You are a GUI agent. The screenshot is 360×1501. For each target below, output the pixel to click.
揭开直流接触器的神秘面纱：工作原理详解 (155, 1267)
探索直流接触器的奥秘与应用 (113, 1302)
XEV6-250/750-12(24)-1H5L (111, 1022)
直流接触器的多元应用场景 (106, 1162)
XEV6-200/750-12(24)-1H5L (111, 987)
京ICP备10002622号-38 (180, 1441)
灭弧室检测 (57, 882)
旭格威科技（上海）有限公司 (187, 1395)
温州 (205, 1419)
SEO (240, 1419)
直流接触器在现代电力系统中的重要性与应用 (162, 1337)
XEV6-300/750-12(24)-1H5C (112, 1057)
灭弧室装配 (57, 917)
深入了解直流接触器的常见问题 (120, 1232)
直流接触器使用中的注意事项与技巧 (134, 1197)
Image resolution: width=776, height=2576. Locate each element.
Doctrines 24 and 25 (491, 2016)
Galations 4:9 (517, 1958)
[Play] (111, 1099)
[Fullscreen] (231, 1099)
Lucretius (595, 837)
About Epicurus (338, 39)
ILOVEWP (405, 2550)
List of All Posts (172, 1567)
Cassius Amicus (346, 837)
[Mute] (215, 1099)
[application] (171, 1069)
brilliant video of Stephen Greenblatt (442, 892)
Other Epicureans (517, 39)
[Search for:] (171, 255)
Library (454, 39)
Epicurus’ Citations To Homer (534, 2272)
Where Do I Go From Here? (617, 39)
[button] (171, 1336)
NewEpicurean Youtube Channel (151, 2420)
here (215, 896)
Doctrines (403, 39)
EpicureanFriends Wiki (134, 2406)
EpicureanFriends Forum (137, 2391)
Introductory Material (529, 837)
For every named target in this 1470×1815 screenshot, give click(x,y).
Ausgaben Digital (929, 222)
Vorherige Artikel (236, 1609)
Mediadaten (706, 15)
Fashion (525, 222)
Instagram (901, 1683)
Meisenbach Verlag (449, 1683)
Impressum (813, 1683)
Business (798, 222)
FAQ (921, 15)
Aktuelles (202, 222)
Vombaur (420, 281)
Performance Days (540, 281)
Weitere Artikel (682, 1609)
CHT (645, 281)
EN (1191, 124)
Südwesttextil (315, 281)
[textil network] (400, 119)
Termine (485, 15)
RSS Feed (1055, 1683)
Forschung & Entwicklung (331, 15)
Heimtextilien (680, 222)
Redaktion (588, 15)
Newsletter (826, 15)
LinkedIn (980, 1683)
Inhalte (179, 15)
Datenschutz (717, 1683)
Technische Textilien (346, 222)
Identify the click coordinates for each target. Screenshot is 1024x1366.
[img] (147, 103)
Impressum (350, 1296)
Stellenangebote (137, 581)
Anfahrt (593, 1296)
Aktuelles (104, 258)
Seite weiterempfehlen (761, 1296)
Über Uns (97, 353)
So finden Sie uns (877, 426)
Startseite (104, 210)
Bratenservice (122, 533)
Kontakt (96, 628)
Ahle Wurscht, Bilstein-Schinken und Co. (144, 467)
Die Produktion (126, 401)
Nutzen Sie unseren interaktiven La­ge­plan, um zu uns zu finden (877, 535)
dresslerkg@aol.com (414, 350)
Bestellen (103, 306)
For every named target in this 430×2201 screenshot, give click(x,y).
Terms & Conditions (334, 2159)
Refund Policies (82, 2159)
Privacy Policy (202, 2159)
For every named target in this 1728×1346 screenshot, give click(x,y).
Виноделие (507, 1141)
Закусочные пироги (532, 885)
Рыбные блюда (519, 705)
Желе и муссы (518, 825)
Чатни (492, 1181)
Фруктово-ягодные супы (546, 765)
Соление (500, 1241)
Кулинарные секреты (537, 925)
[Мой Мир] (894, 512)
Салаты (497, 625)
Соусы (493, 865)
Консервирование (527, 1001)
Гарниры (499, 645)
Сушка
------------------------------------
◆ **Exercise brief**: The lines that contain the word "Artikel" are wanted; copy each of them from the records.

◆ **Task result**:
Vorherige Artikel (236, 1609)
Weitere Artikel (682, 1609)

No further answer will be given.